** WHAT THE EXERCISE ASKS **
Could you copy the lines of the listing below word for word, starting at the line containing "Disable the 5 GHz interface" and ending at the line containing "click(x=29, y=160)", with both of those lines included and the pictures left out?

** DATA FOR THIS TASK **
▼
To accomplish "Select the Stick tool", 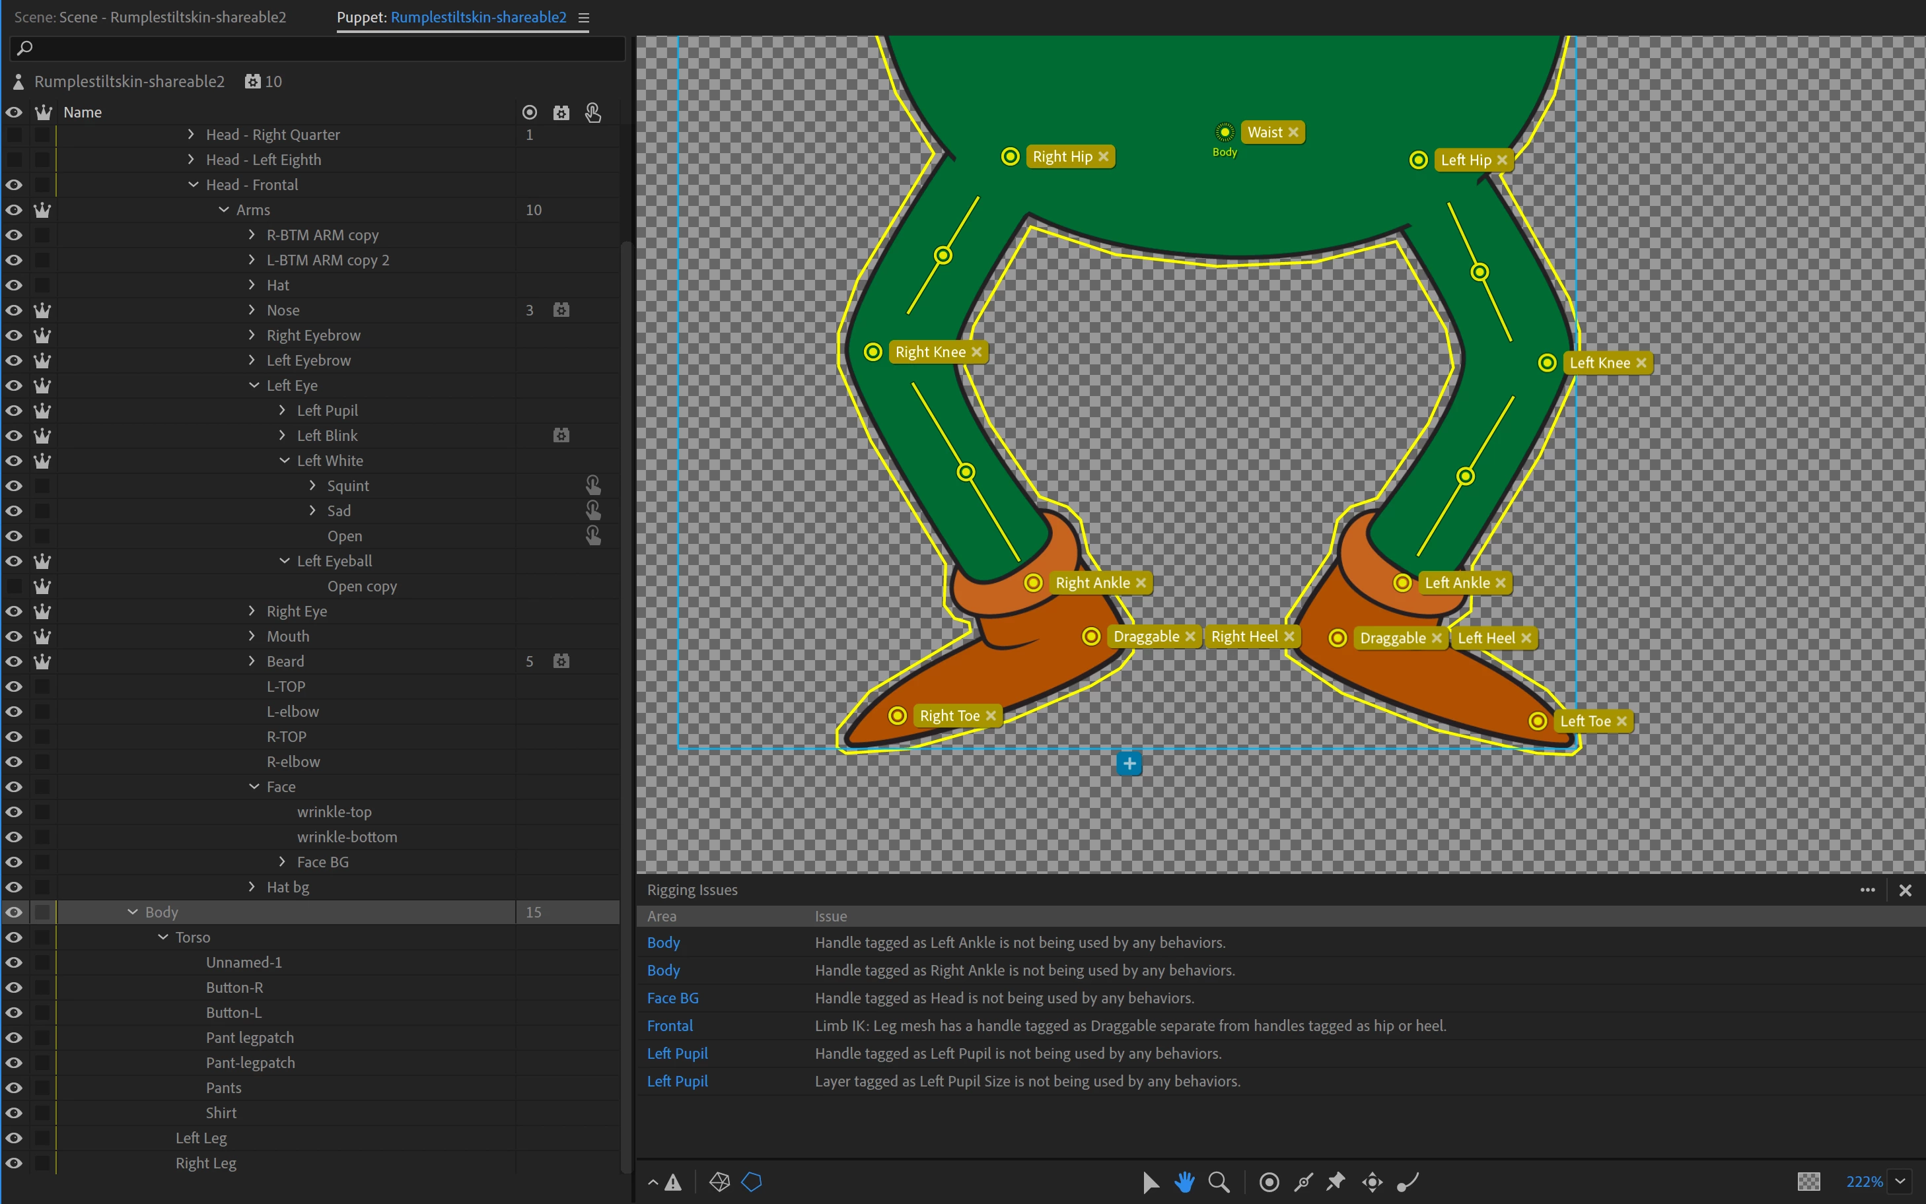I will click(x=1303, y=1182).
▲
▼
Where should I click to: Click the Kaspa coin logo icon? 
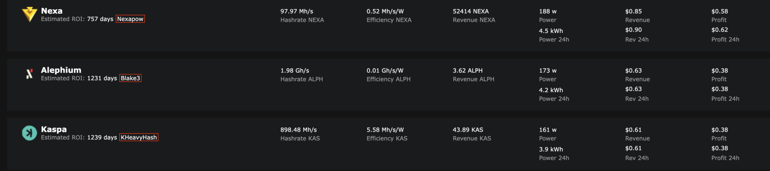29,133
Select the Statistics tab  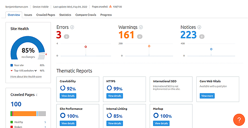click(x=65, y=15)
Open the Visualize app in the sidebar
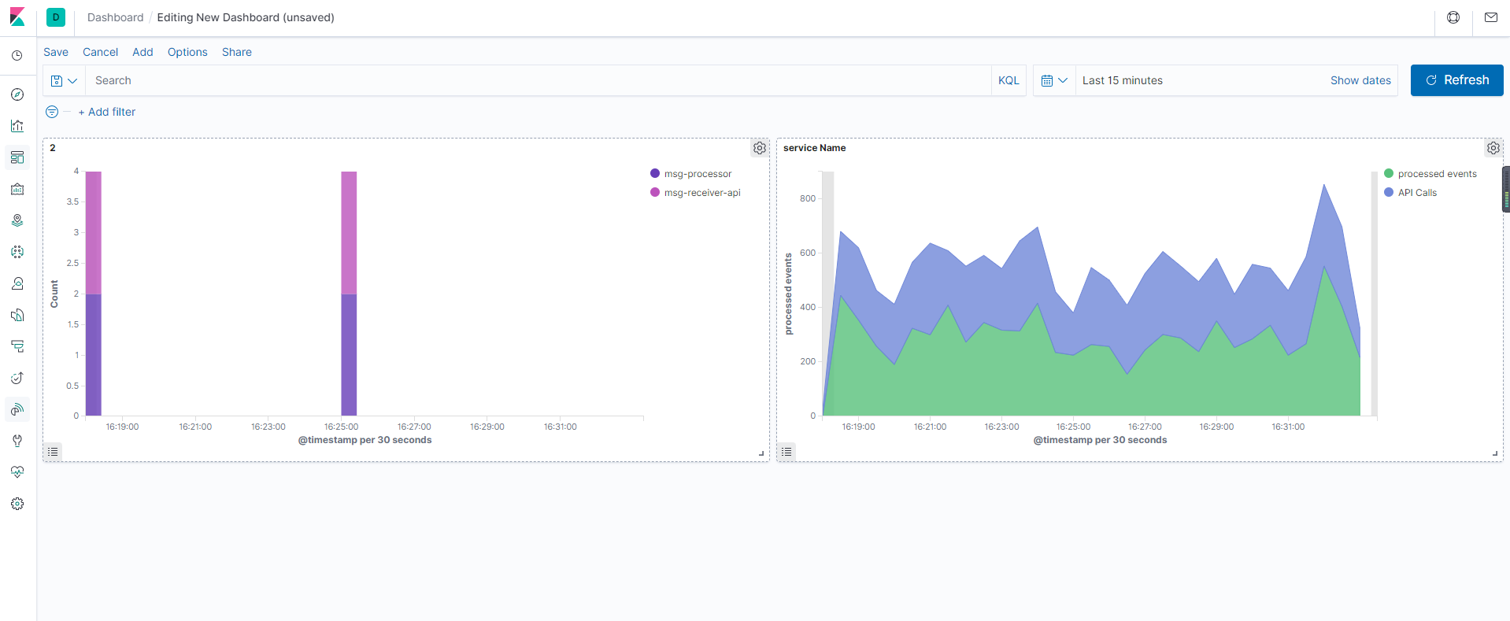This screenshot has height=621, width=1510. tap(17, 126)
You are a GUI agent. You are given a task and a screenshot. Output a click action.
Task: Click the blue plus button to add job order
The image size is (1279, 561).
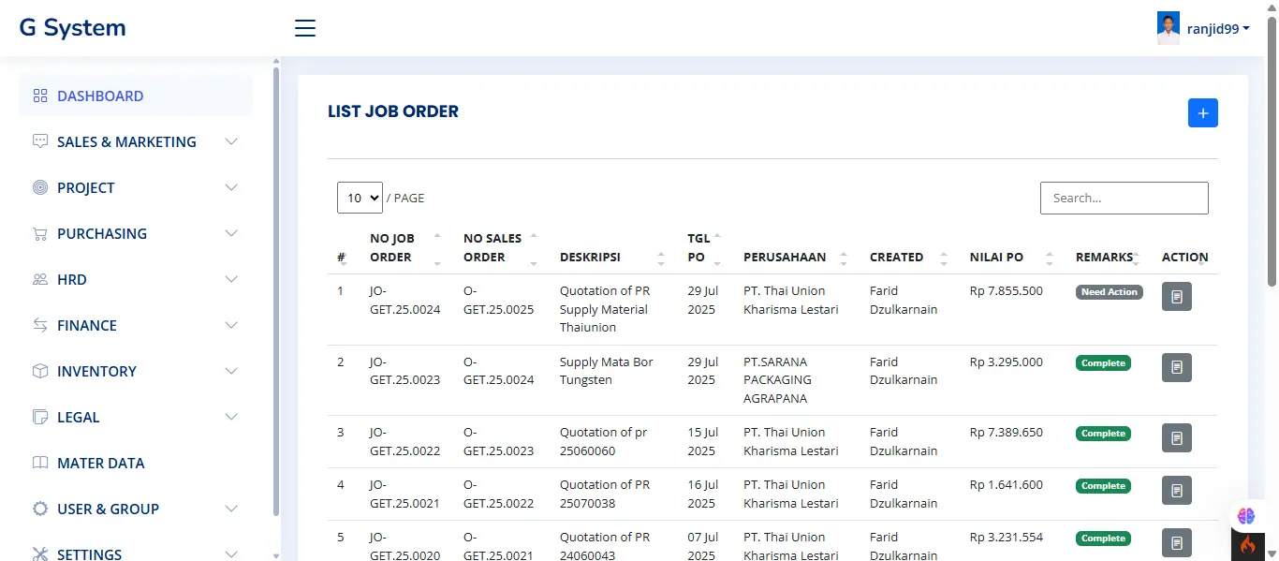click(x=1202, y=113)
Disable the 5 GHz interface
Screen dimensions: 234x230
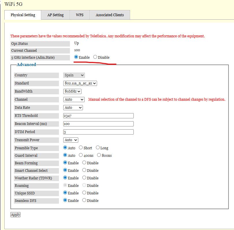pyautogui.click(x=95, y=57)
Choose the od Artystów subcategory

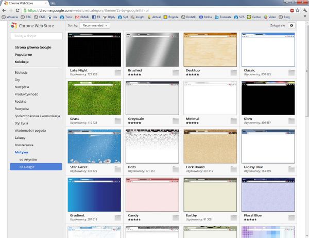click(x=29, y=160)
▲
** WRITTEN SOLUTION **
Disable the 5 GHz interface
Screen dimensions: 234x230
pyautogui.click(x=95, y=57)
Choose the od Artystów subcategory

click(x=29, y=160)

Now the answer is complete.